Saved data entries
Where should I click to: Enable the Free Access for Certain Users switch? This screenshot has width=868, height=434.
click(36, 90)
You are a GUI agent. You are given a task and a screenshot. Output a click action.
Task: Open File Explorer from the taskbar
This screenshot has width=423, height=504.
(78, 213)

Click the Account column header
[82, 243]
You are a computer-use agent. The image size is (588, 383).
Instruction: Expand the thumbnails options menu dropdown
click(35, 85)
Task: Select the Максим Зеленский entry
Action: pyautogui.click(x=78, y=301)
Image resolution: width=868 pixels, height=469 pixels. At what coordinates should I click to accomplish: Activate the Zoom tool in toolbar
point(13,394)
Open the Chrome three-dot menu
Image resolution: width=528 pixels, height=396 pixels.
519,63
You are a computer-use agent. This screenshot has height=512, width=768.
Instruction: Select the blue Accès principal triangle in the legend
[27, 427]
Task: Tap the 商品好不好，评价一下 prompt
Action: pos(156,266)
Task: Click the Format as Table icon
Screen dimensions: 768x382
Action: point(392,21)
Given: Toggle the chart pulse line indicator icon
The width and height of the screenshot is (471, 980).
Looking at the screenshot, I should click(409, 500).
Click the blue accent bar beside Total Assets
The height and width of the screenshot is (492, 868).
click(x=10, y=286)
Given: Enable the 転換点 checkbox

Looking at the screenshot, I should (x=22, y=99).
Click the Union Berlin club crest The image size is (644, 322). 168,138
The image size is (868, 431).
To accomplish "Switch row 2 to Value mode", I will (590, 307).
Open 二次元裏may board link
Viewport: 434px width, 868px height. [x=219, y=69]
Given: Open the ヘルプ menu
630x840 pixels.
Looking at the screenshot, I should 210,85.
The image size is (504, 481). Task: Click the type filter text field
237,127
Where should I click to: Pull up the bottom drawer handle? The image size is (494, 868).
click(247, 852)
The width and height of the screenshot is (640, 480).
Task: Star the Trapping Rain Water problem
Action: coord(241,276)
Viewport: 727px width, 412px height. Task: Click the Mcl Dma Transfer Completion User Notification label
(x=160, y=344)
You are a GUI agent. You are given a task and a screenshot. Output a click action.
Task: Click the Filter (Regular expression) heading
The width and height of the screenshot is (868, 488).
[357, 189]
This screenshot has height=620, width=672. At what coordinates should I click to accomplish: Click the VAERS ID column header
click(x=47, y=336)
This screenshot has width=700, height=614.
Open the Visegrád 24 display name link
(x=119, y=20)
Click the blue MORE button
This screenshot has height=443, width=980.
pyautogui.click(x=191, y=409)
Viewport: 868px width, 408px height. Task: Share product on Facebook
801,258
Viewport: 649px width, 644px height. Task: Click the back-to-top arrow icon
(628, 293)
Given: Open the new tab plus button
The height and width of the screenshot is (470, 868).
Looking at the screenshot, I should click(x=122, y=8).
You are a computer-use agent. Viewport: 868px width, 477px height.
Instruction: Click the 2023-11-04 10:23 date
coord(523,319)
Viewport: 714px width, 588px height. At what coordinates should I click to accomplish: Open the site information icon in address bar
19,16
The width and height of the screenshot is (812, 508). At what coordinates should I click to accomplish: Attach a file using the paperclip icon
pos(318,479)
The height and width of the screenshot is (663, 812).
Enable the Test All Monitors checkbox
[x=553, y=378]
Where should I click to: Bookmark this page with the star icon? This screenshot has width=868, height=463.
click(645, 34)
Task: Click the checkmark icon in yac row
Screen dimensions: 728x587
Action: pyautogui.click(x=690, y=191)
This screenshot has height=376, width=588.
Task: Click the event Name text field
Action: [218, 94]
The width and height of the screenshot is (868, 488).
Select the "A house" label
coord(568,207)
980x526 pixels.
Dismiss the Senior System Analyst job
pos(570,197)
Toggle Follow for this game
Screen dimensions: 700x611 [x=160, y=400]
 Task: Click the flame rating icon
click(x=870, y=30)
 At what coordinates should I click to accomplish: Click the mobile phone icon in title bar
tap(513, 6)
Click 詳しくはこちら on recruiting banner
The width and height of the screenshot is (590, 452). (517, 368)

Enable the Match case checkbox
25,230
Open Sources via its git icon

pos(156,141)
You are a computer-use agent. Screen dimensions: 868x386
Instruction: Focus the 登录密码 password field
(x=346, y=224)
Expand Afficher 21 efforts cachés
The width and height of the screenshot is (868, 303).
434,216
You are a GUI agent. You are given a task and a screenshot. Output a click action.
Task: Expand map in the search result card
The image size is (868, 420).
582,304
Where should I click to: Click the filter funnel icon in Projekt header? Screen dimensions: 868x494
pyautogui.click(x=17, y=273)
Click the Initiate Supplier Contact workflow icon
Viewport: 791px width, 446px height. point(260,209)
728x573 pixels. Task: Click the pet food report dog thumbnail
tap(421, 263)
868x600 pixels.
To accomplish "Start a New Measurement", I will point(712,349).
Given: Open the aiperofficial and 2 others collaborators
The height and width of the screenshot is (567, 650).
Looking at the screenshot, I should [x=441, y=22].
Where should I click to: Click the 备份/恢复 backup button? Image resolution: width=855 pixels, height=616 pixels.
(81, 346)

What needs to be done:
Print all the records precisely.

Exercise output:
Where should I click to: Enable the Free Access for Certain Users switch? This screenshot has width=868, height=434.
click(36, 90)
You are a GUI agent. You are given a task and a screenshot. Output a click action.
Task: Open File Explorer from the taskbar
This screenshot has width=423, height=504.
(78, 213)

Click the Account column header
[82, 243]
You are a computer-use agent. The image size is (588, 383).
Instruction: Expand the thumbnails options menu dropdown
click(35, 85)
Task: Select the Максим Зеленский entry
Action: pyautogui.click(x=78, y=301)
Image resolution: width=868 pixels, height=469 pixels. At what coordinates should I click to accomplish: Activate the Zoom tool in toolbar
point(13,394)
Open the Chrome three-dot menu
Image resolution: width=528 pixels, height=396 pixels.
519,63
You are a computer-use agent. This screenshot has height=512, width=768.
Instruction: Select the blue Accès principal triangle in the legend
[27, 427]
Task: Tap the 商品好不好，评价一下 prompt
Action: pos(156,266)
Task: Click the Format as Table icon
Screen dimensions: 768x382
Action: point(392,21)
Given: Toggle the chart pulse line indicator icon
The width and height of the screenshot is (471, 980).
Looking at the screenshot, I should click(409, 500).
Click the blue accent bar beside Total Assets
The height and width of the screenshot is (492, 868).
click(x=10, y=286)
Given: Enable the 転換点 checkbox

Looking at the screenshot, I should (x=22, y=99).
Click the Union Berlin club crest The image size is (644, 322). 168,138
The image size is (868, 431).
To accomplish "Switch row 2 to Value mode", I will (590, 307).
Open 二次元裏may board link
Viewport: 434px width, 868px height. [x=219, y=69]
Given: Open the ヘルプ menu
630x840 pixels.
Looking at the screenshot, I should 210,85.
The image size is (504, 481). Task: Click the type filter text field
237,127
Where should I click to: Pull up the bottom drawer handle? The image size is (494, 868).
click(247, 852)
The width and height of the screenshot is (640, 480).
Task: Star the Trapping Rain Water problem
Action: coord(241,276)
Viewport: 727px width, 412px height. Task: Click the Mcl Dma Transfer Completion User Notification label
(x=160, y=344)
You are a GUI agent. You are given a task and a screenshot. Output a click action.
Task: Click the Filter (Regular expression) heading
The width and height of the screenshot is (868, 488).
[357, 189]
This screenshot has height=620, width=672. At what coordinates should I click to accomplish: Click the VAERS ID column header
click(x=47, y=336)
This screenshot has width=700, height=614.
Open the Visegrád 24 display name link
(x=119, y=20)
Click the blue MORE button
This screenshot has height=443, width=980.
pyautogui.click(x=191, y=409)
Viewport: 868px width, 408px height. Task: Share product on Facebook
801,258
Viewport: 649px width, 644px height. Task: Click the back-to-top arrow icon
(628, 293)
Given: Open the new tab plus button
The height and width of the screenshot is (470, 868).
Looking at the screenshot, I should click(x=122, y=8).
You are a computer-use agent. Viewport: 868px width, 477px height.
Instruction: Click the 2023-11-04 10:23 date
coord(523,319)
Viewport: 714px width, 588px height. At what coordinates should I click to accomplish: Open the site information icon in address bar
19,16
The width and height of the screenshot is (812, 508). At what coordinates should I click to accomplish: Attach a file using the paperclip icon
pos(318,479)
The height and width of the screenshot is (663, 812).
Enable the Test All Monitors checkbox
[x=553, y=378]
Where should I click to: Bookmark this page with the star icon? This screenshot has width=868, height=463.
click(645, 34)
Task: Click the checkmark icon in yac row
Screen dimensions: 728x587
Action: pyautogui.click(x=690, y=191)
This screenshot has height=376, width=588.
Task: Click the event Name text field
Action: [218, 94]
The width and height of the screenshot is (868, 488).
Select the "A house" label
coord(568,207)
980x526 pixels.
Dismiss the Senior System Analyst job
pos(570,197)
Toggle Follow for this game
Screen dimensions: 700x611 [x=160, y=400]
 Task: Click the flame rating icon
click(x=870, y=30)
 At what coordinates should I click to accomplish: Click the mobile phone icon in title bar
tap(513, 6)
Click 詳しくはこちら on recruiting banner
The width and height of the screenshot is (590, 452). (517, 368)

Enable the Match case checkbox
25,230
Open Sources via its git icon

pos(156,141)
You are a computer-use agent. Screen dimensions: 868x386
Instruction: Focus the 登录密码 password field
(x=346, y=224)
Expand Afficher 21 efforts cachés
The width and height of the screenshot is (868, 303).
434,216
You are a GUI agent. You are given a task and a screenshot. Output a click action.
Task: Expand map in the search result card
The image size is (868, 420).
582,304
Where should I click to: Click the filter funnel icon in Projekt header? Screen dimensions: 868x494
pyautogui.click(x=17, y=273)
Click the Initiate Supplier Contact workflow icon
Viewport: 791px width, 446px height. point(260,209)
728x573 pixels. Task: Click the pet food report dog thumbnail
tap(421, 263)
868x600 pixels.
To accomplish "Start a New Measurement", I will point(712,349).
Given: Open the aiperofficial and 2 others collaborators
The height and width of the screenshot is (567, 650).
Looking at the screenshot, I should [x=441, y=22].
Where should I click to: Click the 备份/恢复 backup button? Image resolution: width=855 pixels, height=616 pixels.
(81, 346)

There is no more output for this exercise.